Reforma laboral al Senado

El proyecto de ley gubernamental de reforma laboral, que en la noche del jueves logró media sanción en la Cámara de Diputados en la que el oficialismo es la primera minoría, pasó a discusión del Senado, controlado por una mayoría opositora peronista.

Aunque la mayor parte del bloque de la Cámara Alta proclama cierta voluntad de diálogo con el gobierno socialdemócrata de Fernando de la Rúa y analizar alternativas para introducirle modificaciones, este viernes se escucharon primeras reacciones de eventual futuro duro debate.

Ya en 1984, los peronistas bloquearon un proyecto de reforma laboral que pretendió convertir en ley el ex presidente socialdemócrata Raúl Alfonsín (1983/1989).

El peronismo cuenta con 38 bancas sobre un total de 72, aunque hay cinco lugares que no están cubiertos.

Las principales discusiones se plantean por la descentralización de las negociaciones colectivas a cambio de mantener los aportes obligatorios de los trabajadores en manos de los sindicatos, así como la eliminación de la ultraactividad (permanencia de acuerdos por más de 20 años) a fin de obtener la renovación de los convenios en un plazo de cuatro años.

Igualmente –según la intención oficial para favorecer el empleo; la desocupación actual llega casi al 14%– se elevan de un mes a tres o seis meses renovables los períodos de pruebas sin protección legal de los aspirantes.

El senador peronista Ricardo Branda adelantó públicamente que «estoy en contra de la ley y no la voy a votar. No es una reforma laboral porque no se habla de las condiciones de trabajo. Primero hay que reactivar la economía».

Según dijo el legislador en declaraciones radiales, «lo que quiere el gobierno es dividir al sindicalismo, porque si no deberían haber actuado de otra manera y no enviar una ley al Congreso antes de consensuar».

«No vamos a actuar en forma histórica

De su lado el presidente del bloque de senadores peronistas, Augusto Alasino, consideró este viernes «estratégica» la necesidad de que el PJ (Partido Justicialista) vote unido el proyecto de reforma», en declaraciones en el Congreso.

Subrayó, incluso, que se deberá preservar la unidad de acción del PJ debido a que las discusiones por la iniciativa ya dividieron a la central obrera mayoritaria, Confederación General del Trabajo (CGT).

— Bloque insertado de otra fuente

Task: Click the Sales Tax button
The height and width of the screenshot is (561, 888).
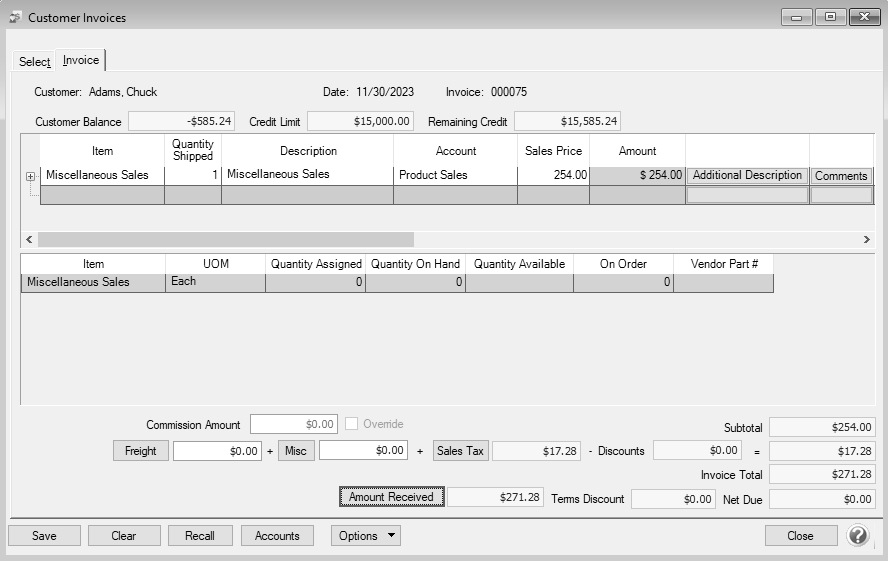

La iniciativa del gobierno, reclamada por los empresarios y el Fondo Monetario Internacional (FMI), fue aprobada en general en Diputados por 133 votos a favor, 88 en contra y tres abstenciones.

Esa mayoría fue conseguida con votos propios, más los del partido Acción por la República, del ex ministro de Economía

Domingo Cavallo (sin representación en el Senado) y agrupaciones provinciales.